Forget Less, Retain More: A Lightweight Regularizer for Rehearsal-Based Continual Learning
Lama Alssum, Hasan Abed Al Kader Hammoud, Motasem Alfarra, Juan C Leon Alcazar, Bernard Ghanem
TL;DR
Catastrophic forgetting in continual learning is exacerbated in memory-intensive rehearsal methods. The authors propose Information Maximization (IM), a lightweight, class-agnostic regularizer that operates on prediction distributions and can be wrapped around any rehearsal-based CL method to improve retention without substantial overhead. They systematically compare IM against EWC, SI, and EM, and show robust improvements across image benchmarks (Split-CIFAR100, Split-Tiny ImageNet) and extend the evaluation to video continual learning, including ablations on compute budget, task count, and regularization targets. The results demonstrate consistent accuracy gains and reduced forgetting, highlighting IM's practical value for memory-constrained, real-world CL scenarios in both image and video domains.
Abstract
Deep neural networks suffer from catastrophic forgetting, where performance on previous tasks degrades after training on a new task.

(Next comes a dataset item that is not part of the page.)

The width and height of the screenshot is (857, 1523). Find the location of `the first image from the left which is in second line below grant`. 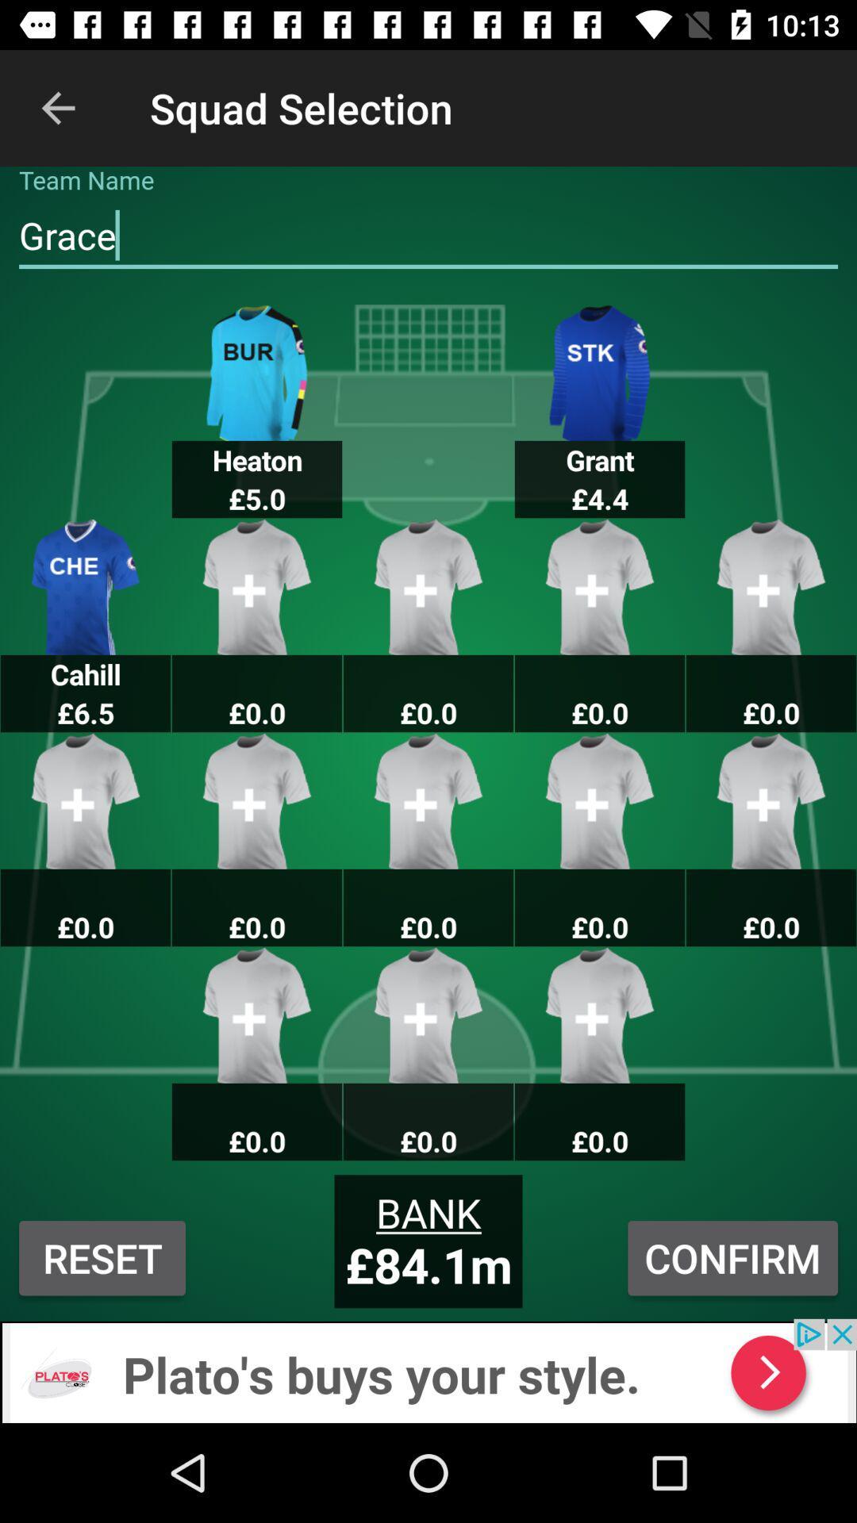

This issue arises due to the model's tendency to overwrite previously acquired knowledge with new information. We present a novel approach to address this challenge, focusing on the intersection of memory-based methods and regularization approaches. We formulate a regularization strategy, termed Information Maximization (IM) regularizer, for memory-based continual learning methods, which is based exclusively on the expected label distribution, thus making it class-agnostic. As a consequence, IM regularizer can be directly integrated into various rehearsal-based continual learning methods, reducing forgetting and favoring faster convergence. Our empirical validation shows that, across datasets and regardless of the number of tasks, our proposed regularization strategy consistently improves baseline performance at the expense of a minimal computational overhead. The lightweight nature of IM ensures that it remains a practical and scalable solution, making it applicable to real-world continual learning scenarios where efficiency is paramount. Finally, we demonstrate the data-agnostic nature of our regularizer by applying it to video data, which presents additional challenges due to its temporal structure and higher memory requirements. Despite the significant domain gap, our experiments show that IM regularizer also improves the performance of video continual learning methods.